Here’s an op-ed from Morten Naess in the El Paso Times:
As a retired Sierra Medical Center emergency room physician, I’ve been alarmed by recent medical literature showing exactly how air pollution caused by vehicles harms El Pasoans’ health. I’m also troubled that the Paso del Norte Health Foundation (PDNHF), this community’s major public health non-profit, is advocating for a huge but archaic infrastructure project that may make pollution worse.
A recent review article in the distinguished New England Journal of Medicine makes clear that exposure to micro-particles and toxic gases, at any level and even for short periods, increases the incidence of high blood pressure, diabetes, strokes, heart attacks, and deaths. Years ago, El Pasoans were surprised to learn that lead spewed by the ASARCO plant damaged our children’s intellectual and neurological development. Years later, numerous studies show that El Paso children exposed to vehicular air pollution suffer academically and show decreased lung function.
So why is PDNHF risking more pollution in El Paso by pushing for a deck plaza Downtown?
The El Paso Chamber of Commerce is promoting the idea on behalf of downtown developers, the Texas Department of Transportation (TxDOT), politicians, and PDNHF.

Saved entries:
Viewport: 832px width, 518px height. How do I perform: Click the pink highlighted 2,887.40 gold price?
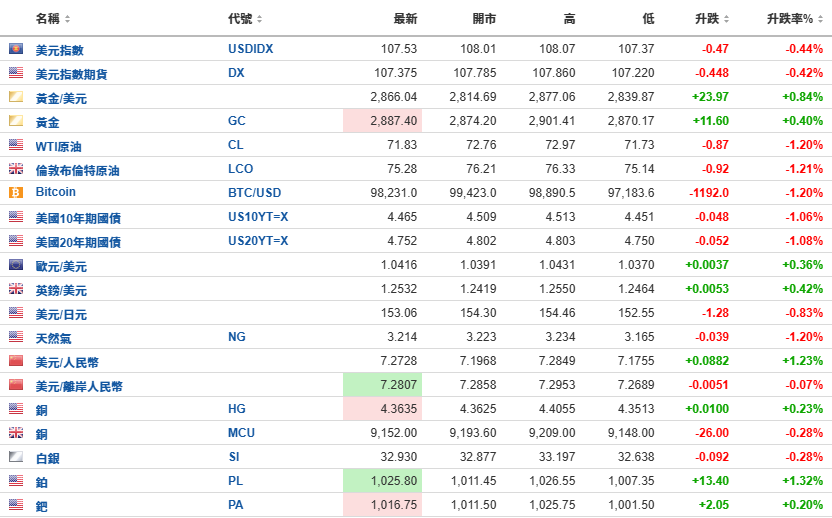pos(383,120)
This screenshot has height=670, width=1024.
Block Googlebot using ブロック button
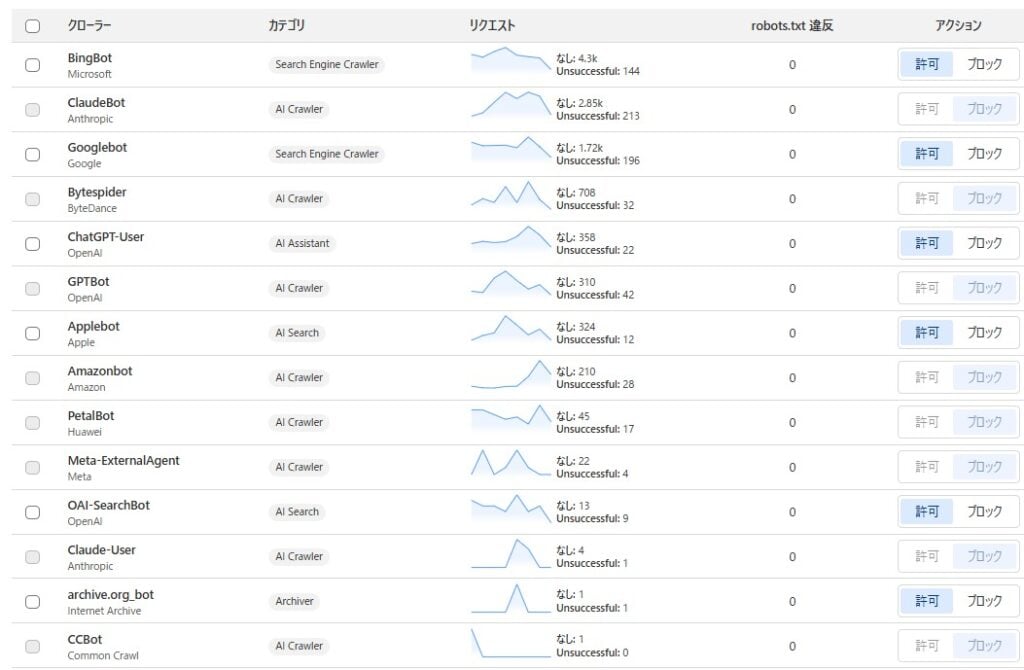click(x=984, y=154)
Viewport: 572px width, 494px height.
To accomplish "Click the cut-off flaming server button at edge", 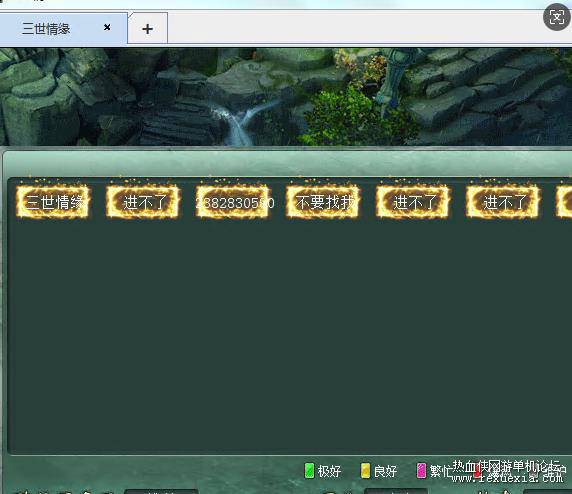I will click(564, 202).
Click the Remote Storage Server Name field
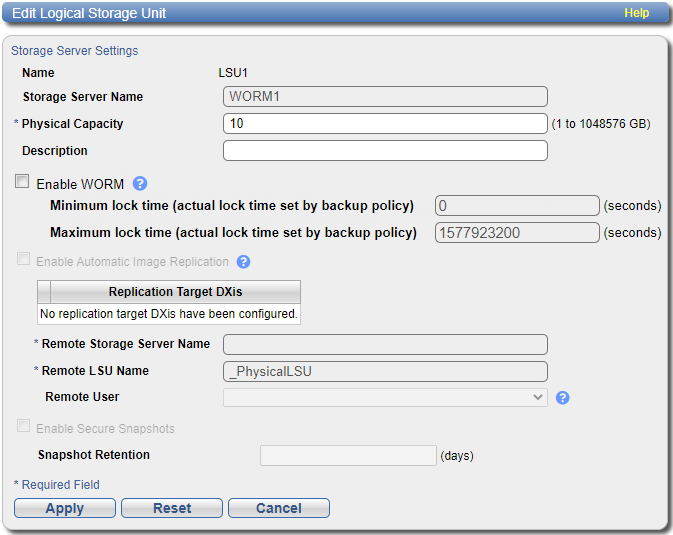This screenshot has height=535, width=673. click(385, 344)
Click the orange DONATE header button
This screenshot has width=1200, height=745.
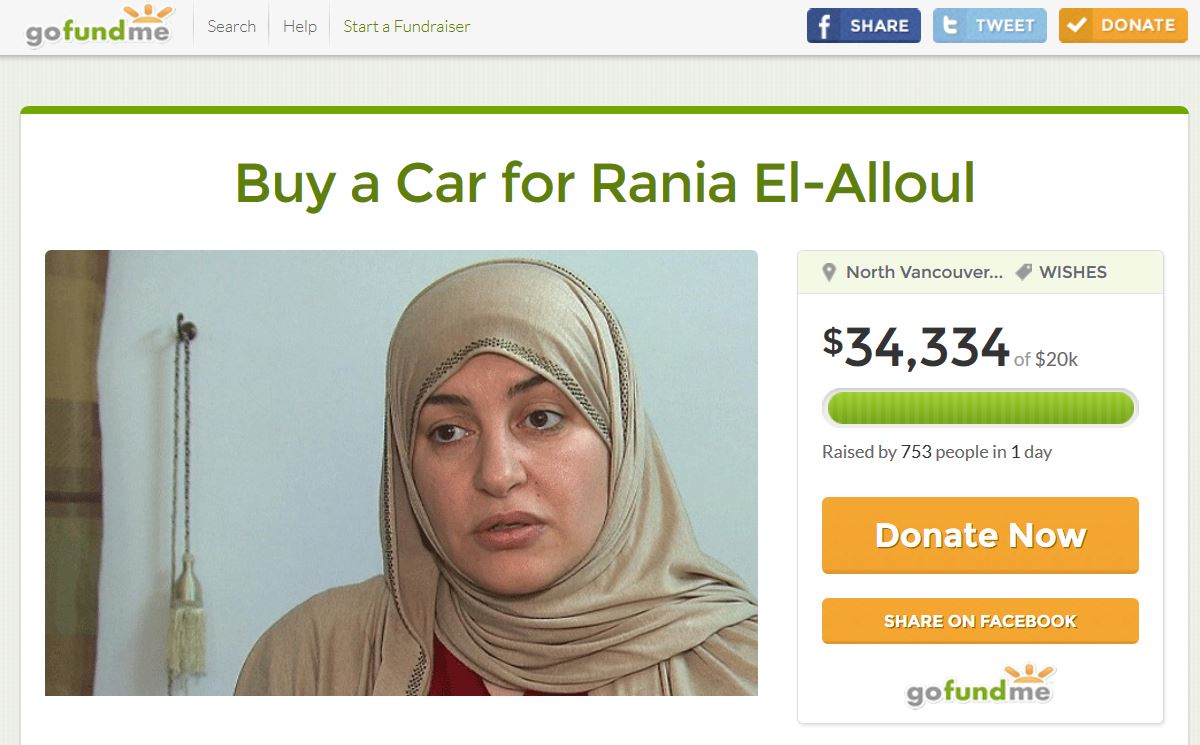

Directions:
Copy the passage of the op-ed on vehicle air pollution above, from "A recent review" to "politicians, and PDNHF.", inclusive.

Exercise output:
A recent review article in the distinguished New England Journal of Medicine makes clear that exposure to micro-particles and toxic gases, at any level and even for short periods, increases the incidence of high blood pressure, diabetes, strokes, heart attacks, and deaths. Years ago, El Pasoans were surprised to learn that lead spewed by the ASARCO plant damaged our children’s intellectual and neurological development. Years later, numerous studies show that El Paso children exposed to vehicular air pollution suffer academically and show decreased lung function.
So why is PDNHF risking more pollution in El Paso by pushing for a deck plaza Downtown?
The El Paso Chamber of Commerce is promoting the idea on behalf of downtown developers, the Texas Department of Transportation (TxDOT), politicians, and PDNHF.